В окно светила луна. Плескалась вода в тазу. Редька лежал с открытыми глазами и не спал. Думал.
В комнате оставил записку: «Мама, я пошел в школу, там арифметика». Запер дверь. Ключ сунул в притолоку.
Лилька в халате, в туфлях на босу ногу висела на телефонном шнуре. Поприветствовала легким жестом, ощупала бигуди на затылке. Он остановился возле нее с портфелем.
— Хотя бы продали, а то сожгли! Ни себе, ни людям, — тараторила в трубку Лилька. — Вот и говорят: безмотивное преступление… Я по тебе соскучилась. Приезжай, все расскажу. — Она положила руку на плечо Редьки. — Редька, наш маленький, на стрёме стоял… Ну, что молчишь, Нюрка? А я с Васо уже по-грузински разговариваю: миминда рдзе, миминда пури… — И снова другим, заговорщицким голосом: — Жду, слышишь?
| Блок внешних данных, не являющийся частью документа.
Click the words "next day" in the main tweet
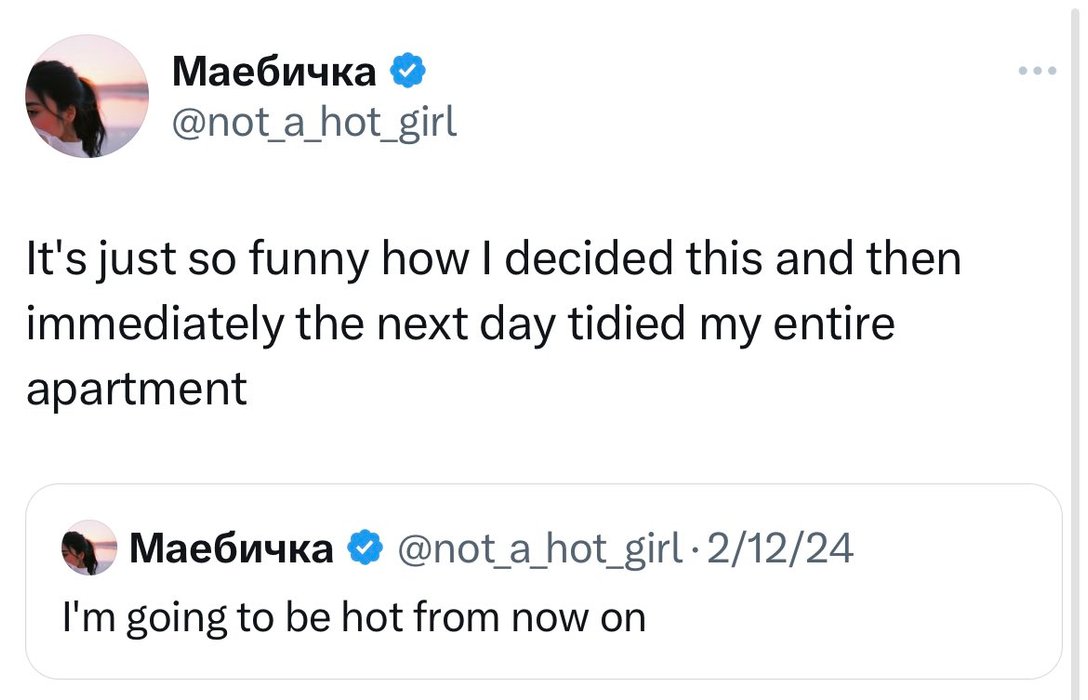This screenshot has height=700, width=1088. (502, 323)
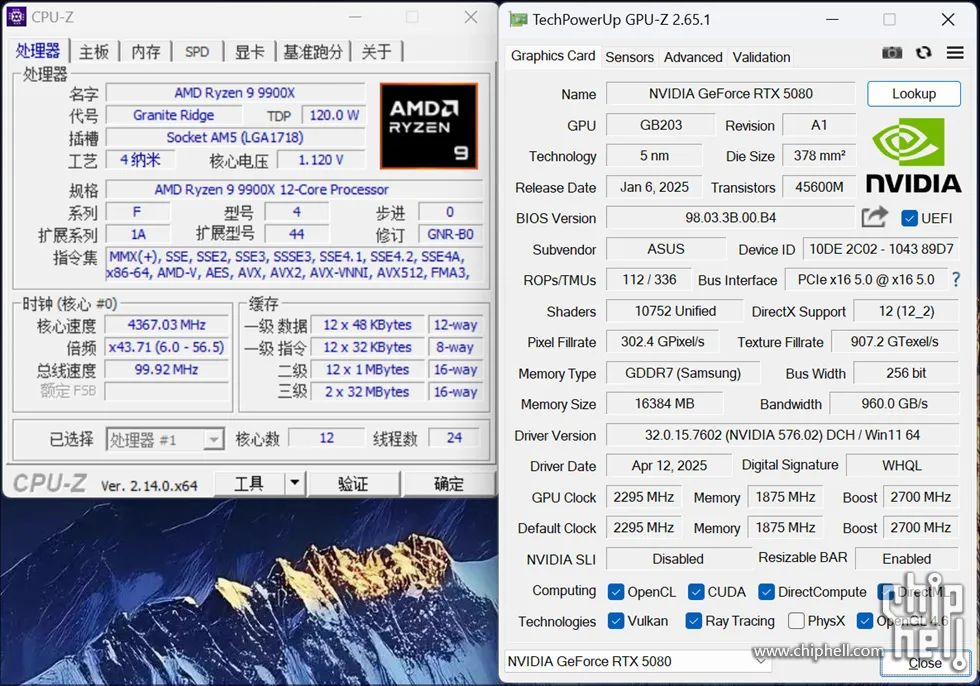Click the BIOS share/export arrow icon

click(874, 217)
Редька знает, что Лилька всегда врет. Никакого нету грузина, а есть Петунин.
Она повесила трубку на крючок. Стояла, прислонясь к стене, блаженно глядя на Редьку.
— Ты чего такая веселая?
— Нейлоновую шубку Петунин подарил. Вечером будем обмывать — душа требует!
— Чего врешь! Васька в командировку уехал. А ты со мной погуляй.
Лилька тормошила гривку у него на затылке. На кухню прошла Рауза.
— Ты б хоть с ребенком, бесстыжая…
— Он еще новенький. На нем ограничитель стоит — не раскатишься!
Лилька дружила с Редькой, охотно прятала его портфель, когда он не хотел идти в школу. И сейчас он отдал ей портфель.
— И никакой не грузин. Чего ты врешь?
— Так интересней. От правды скучно. Вот ведь дед Мороз на елке всех веселит, а он ряженый.
— Зуб от Гитлера хочешь?
Он вытащил из кармана и показал ей продолговатый желтый предмет, похожий на обмылок. Это верно был зуб. Он вчера извлек его плоскогубцами из лошадиного черепа на свалке.
— Ты чего? — удивилась Лилька, разглядывая зуб, как если бы это было какое-нибудь колечко или брошь. — Зуб от Гитлера?
— Деньги нужны.
— Зачем тебе деньги?
— Значит, нужны.
— Сколько?
— Я знаю? Хомут нужно купить.
— А ты к бабе-яге, — прошептала Лилька. В глазах заиграли искорки. — Она мне продаст свою скатерть с голубыми павлинами. А зуб купит. Вот увидишь — купит! Ей как раз одного недостает!
Вот шкура! И над ним смеется! Грубо отобрав зуб, он пошел на кухню. Лилька смеялась беззлобно. Школьным портфелем била себя по голым коленкам и смеялась.
Баба-яга купила электрическую вафельницу и была недовольна ею. Носила по всем квартирам, показывала. Рауза недоверчиво оглядывала новинку: мало ли что придумают, все в дом тащить.
— Просто наказание! — жаловалась Васькина бабка. — Какие там вафли? Каждая вторая пригорает.
— Клади сразу третью, — посоветовал Редька и побежал.
На дворе играли в снежки. Он гонялся за кем-то и сыпал снег за шиворот. Вдруг сбились в кучу, а он посередине. Многие постарше, а он хоть и маленький, но всех огорошил.
— Не хочешь — не верь, — с безразличным видом говорил, не выпуская зуб из покрасневших пальцев. — Не знаешь, кто такой был Гитлер, чего ж ты лезешь, — говорил он, равнодушно отталкивая покупателя.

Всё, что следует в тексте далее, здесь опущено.